■ DESCRIPTION OF THE TASK
Please find every line in the entries below that contains the string "icon", and copy it.

Saved data entries:

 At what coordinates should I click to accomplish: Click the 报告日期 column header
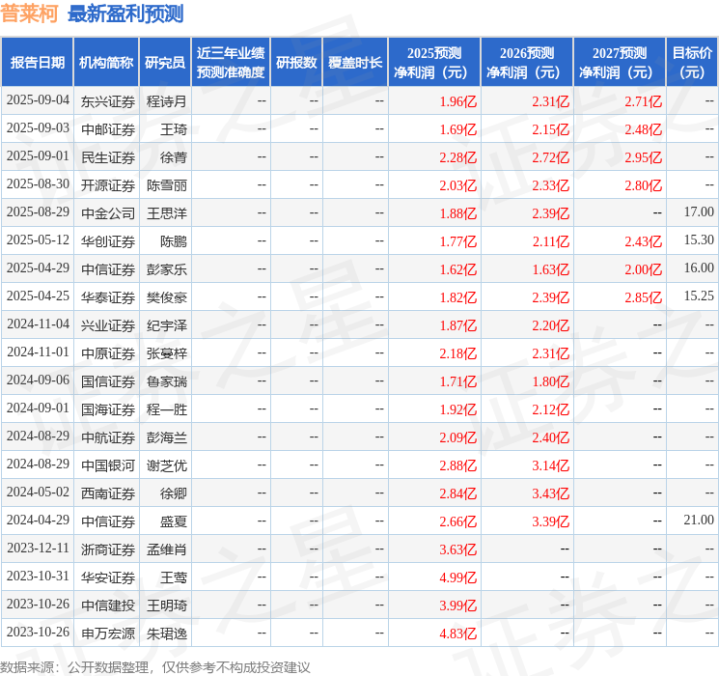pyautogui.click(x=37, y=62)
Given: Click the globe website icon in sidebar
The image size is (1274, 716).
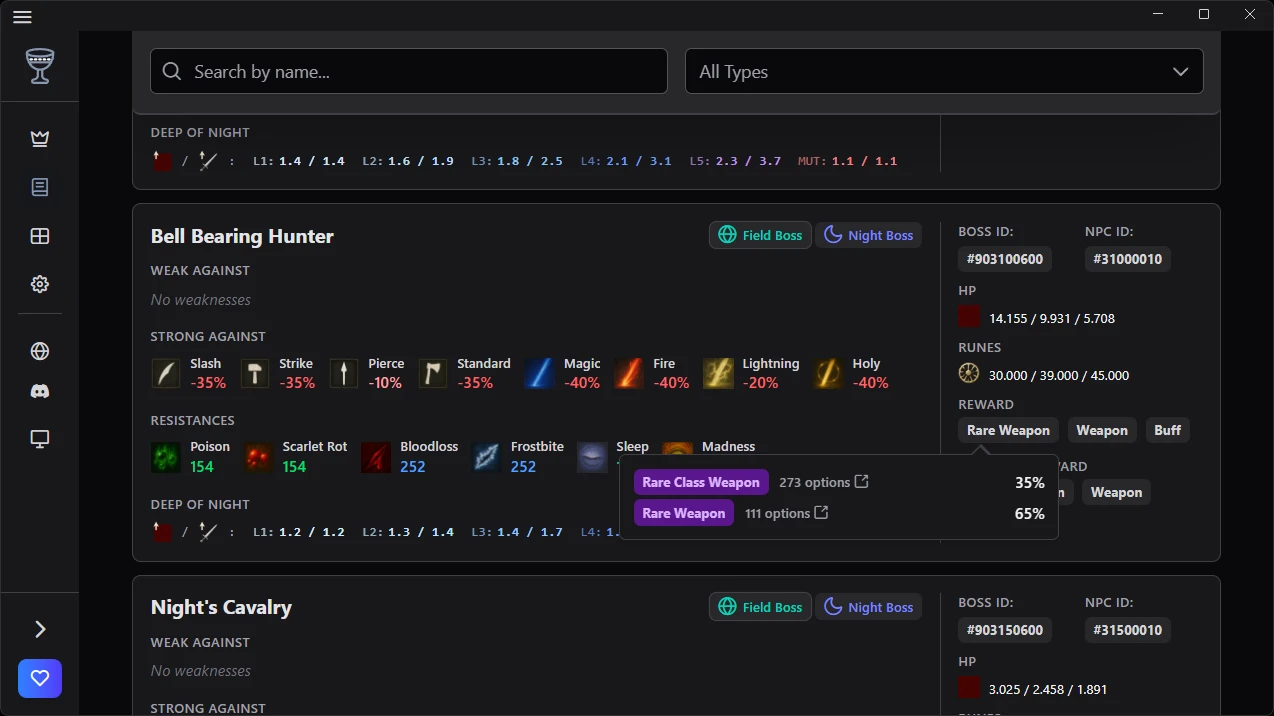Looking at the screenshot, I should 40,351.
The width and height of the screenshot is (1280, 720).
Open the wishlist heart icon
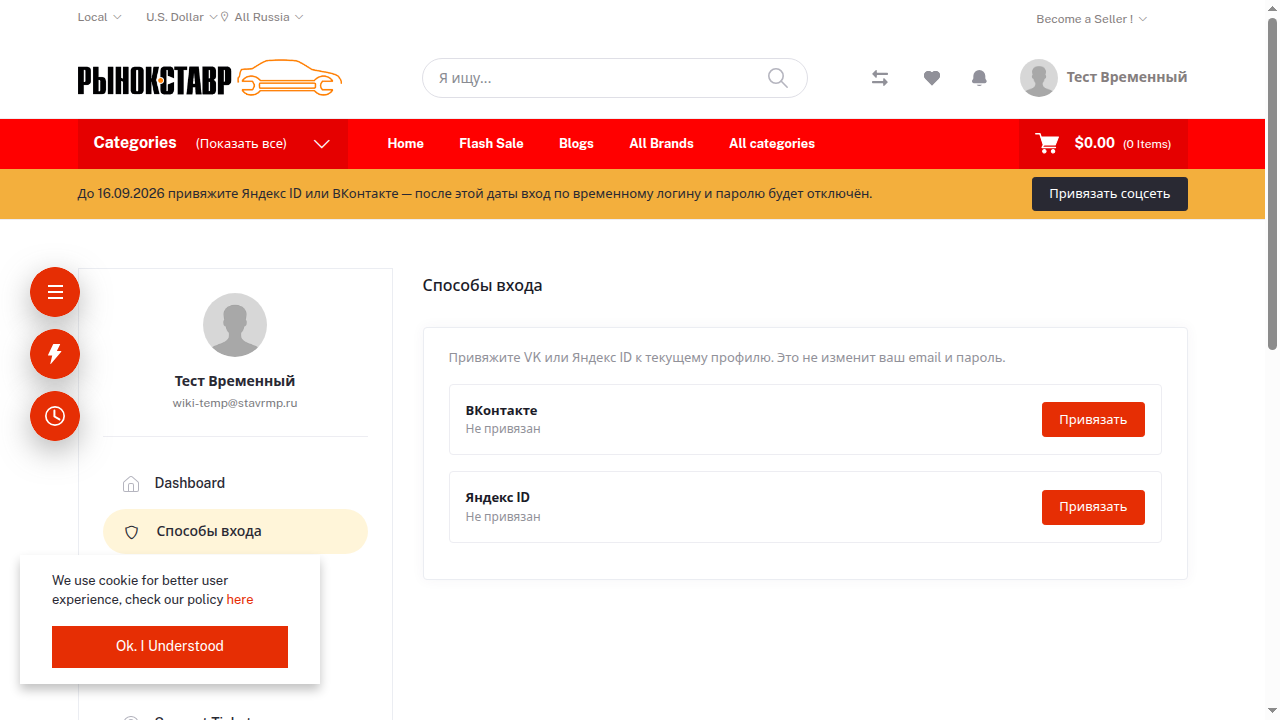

■ TASK ANSWER
Given: Click the globe website icon in sidebar
Open the wishlist heart icon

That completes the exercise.